**PROBLEM TO WORK ON:**
Please copy out the listing word for word, from its start through the line containing "This screenshot has height=407, width=501.", leaving the pictures out of your answer.

**ENTRIES PROVIDED:**
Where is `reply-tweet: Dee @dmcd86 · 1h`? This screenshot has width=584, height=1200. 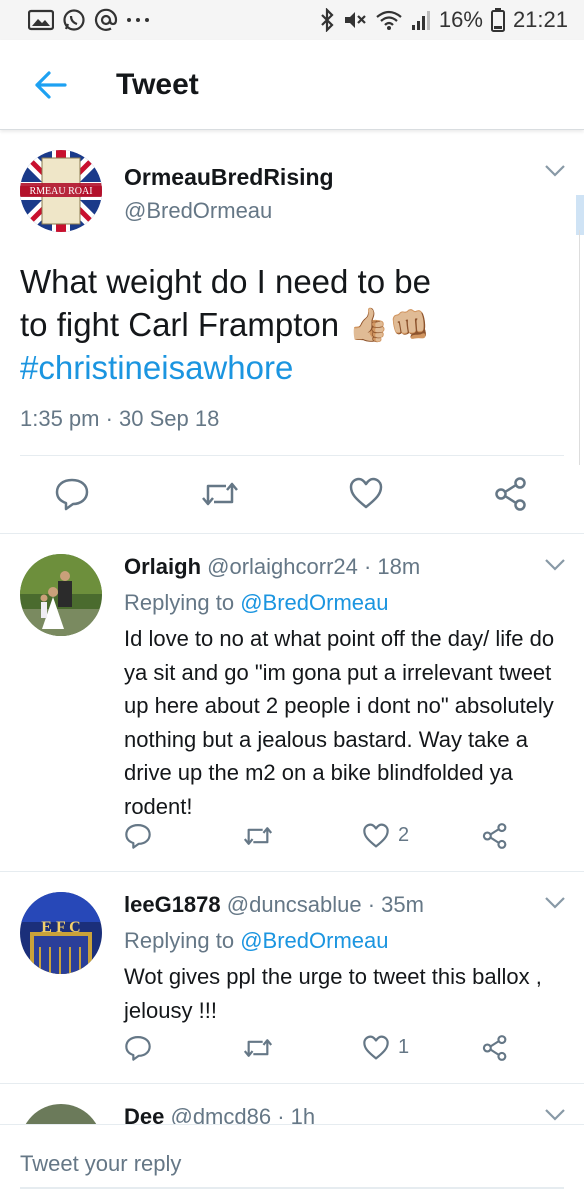
reply-tweet: Dee @dmcd86 · 1h is located at coordinates (292, 1104).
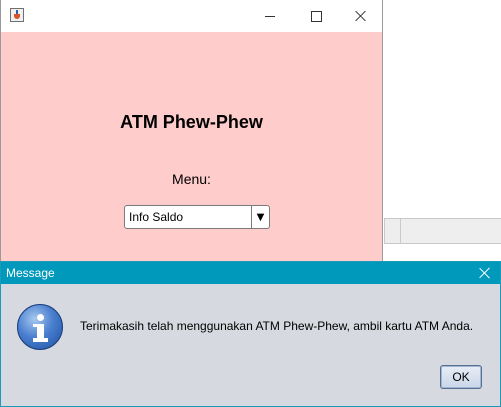 This screenshot has height=407, width=501. I want to click on menu-label: Menu:, so click(192, 179).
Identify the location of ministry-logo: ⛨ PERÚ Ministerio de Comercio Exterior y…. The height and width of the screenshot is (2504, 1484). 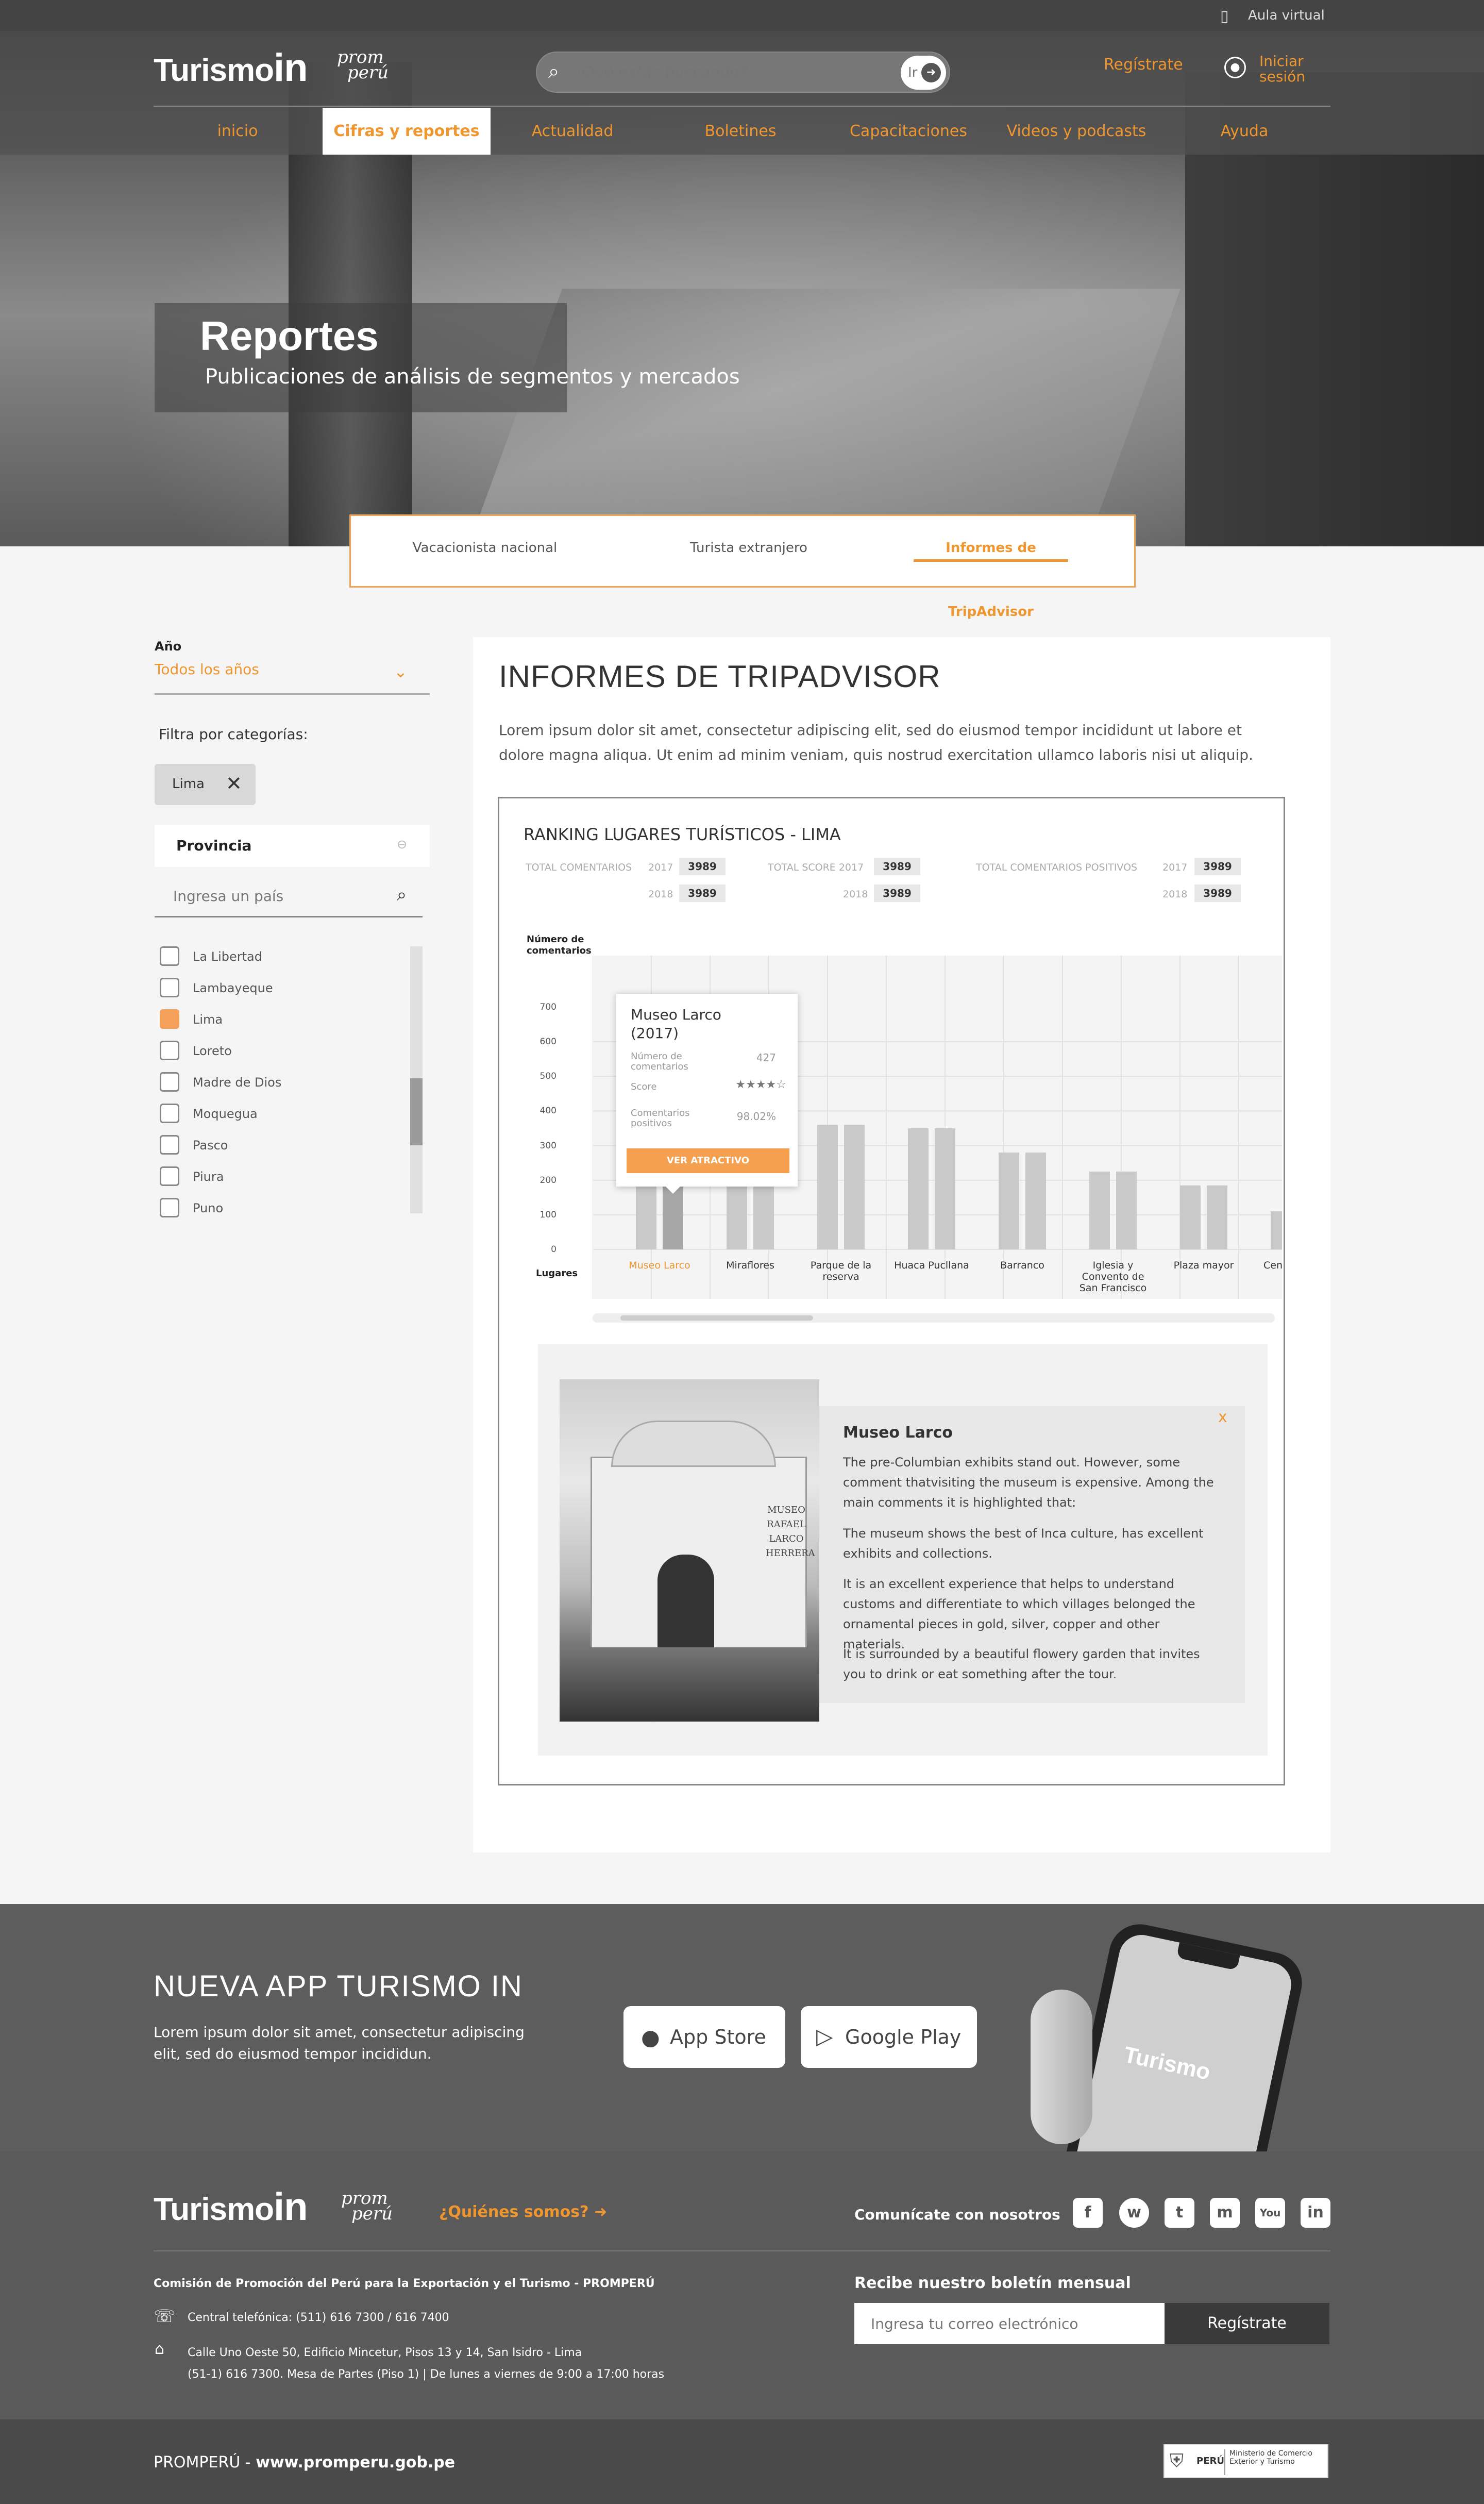
(1246, 2461).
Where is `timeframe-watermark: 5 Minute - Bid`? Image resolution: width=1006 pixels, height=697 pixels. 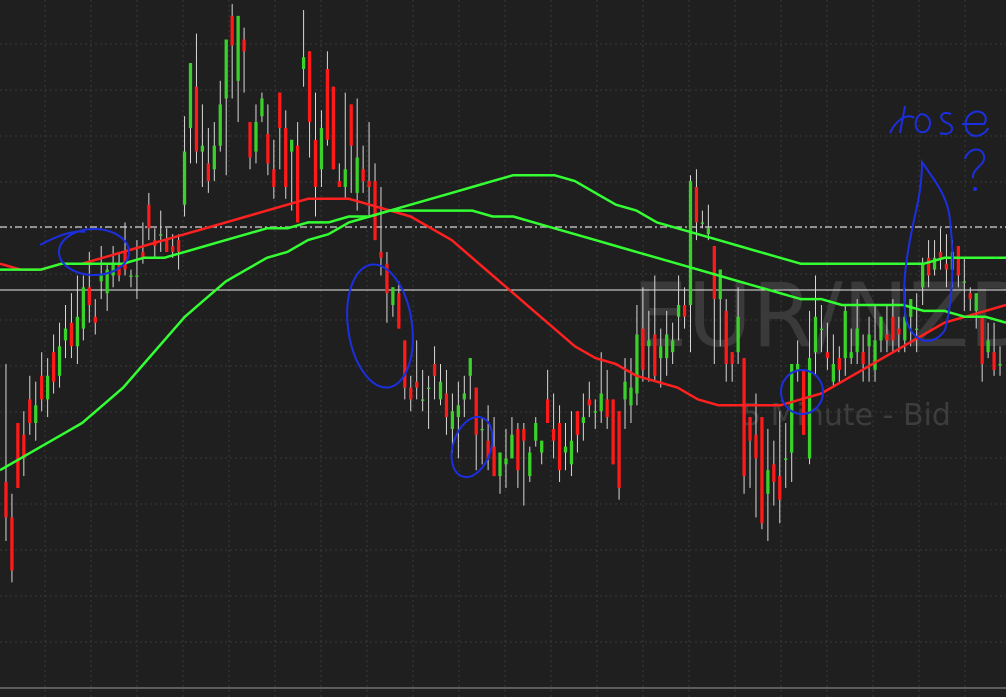 timeframe-watermark: 5 Minute - Bid is located at coordinates (846, 416).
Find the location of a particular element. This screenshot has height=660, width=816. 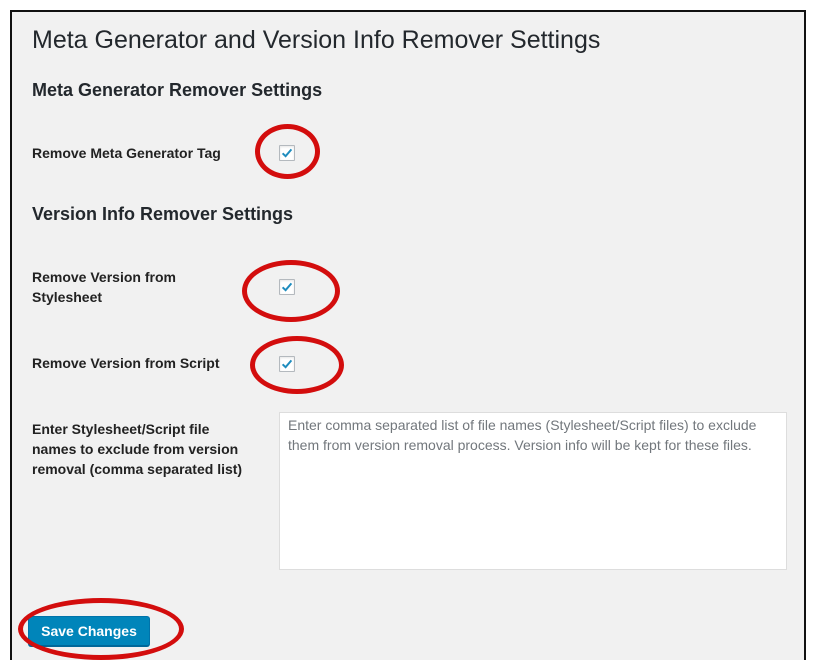

highlight-ring is located at coordinates (297, 365).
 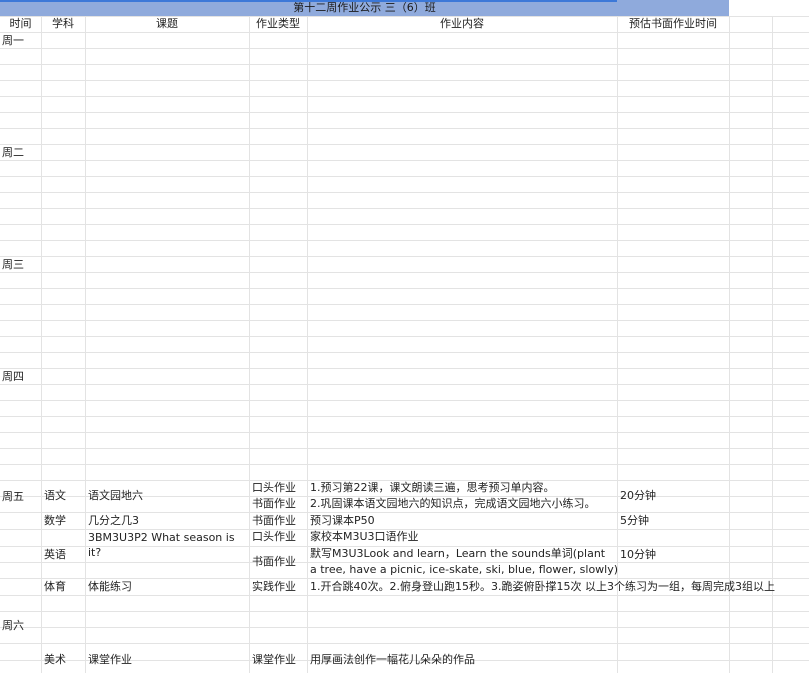 What do you see at coordinates (274, 562) in the screenshot?
I see `friday-english-type-written: 书面作业` at bounding box center [274, 562].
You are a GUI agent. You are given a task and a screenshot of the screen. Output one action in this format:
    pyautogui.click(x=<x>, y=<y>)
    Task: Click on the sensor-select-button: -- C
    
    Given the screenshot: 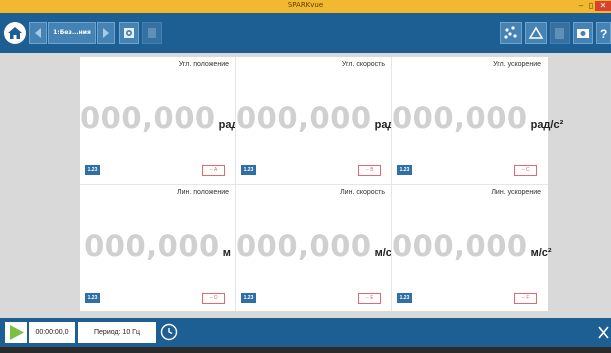 What is the action you would take?
    pyautogui.click(x=526, y=170)
    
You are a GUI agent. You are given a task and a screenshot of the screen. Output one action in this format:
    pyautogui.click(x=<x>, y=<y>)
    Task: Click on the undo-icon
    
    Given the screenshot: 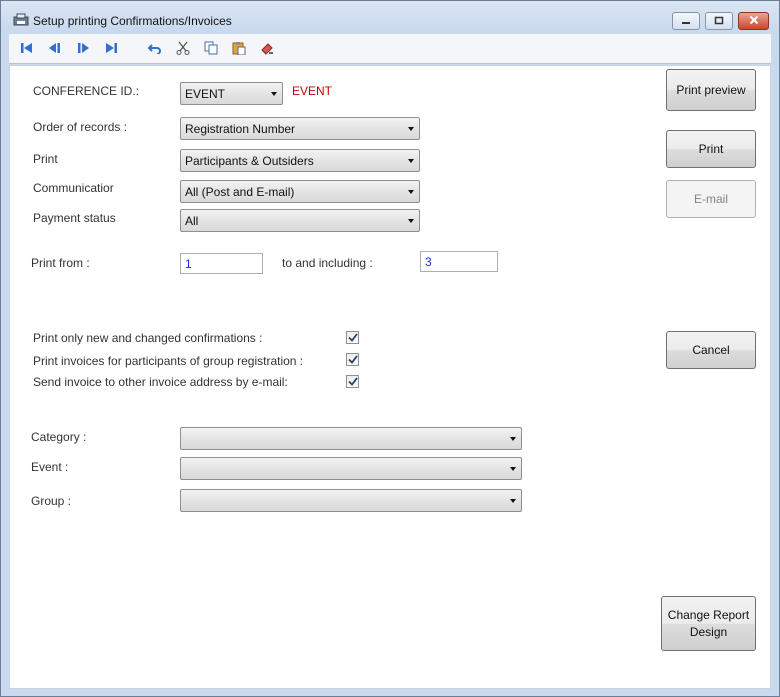 What is the action you would take?
    pyautogui.click(x=154, y=50)
    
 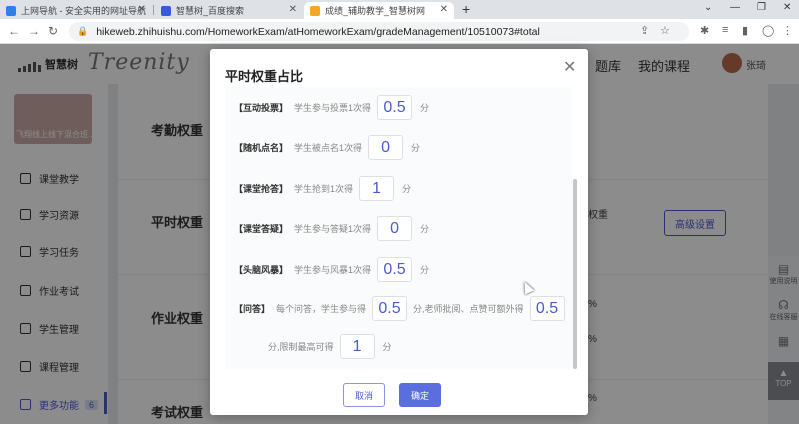 What do you see at coordinates (762, 8) in the screenshot?
I see `restore-icon: ❐` at bounding box center [762, 8].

**SOLUTION FOR THIS TASK:**
Where is `reply-tweet: Dee @dmcd86 · 1h`? This screenshot has width=584, height=1200. 
reply-tweet: Dee @dmcd86 · 1h is located at coordinates (292, 1104).
 This screenshot has height=407, width=501. I want to click on menu-label: Menu:, so click(192, 179).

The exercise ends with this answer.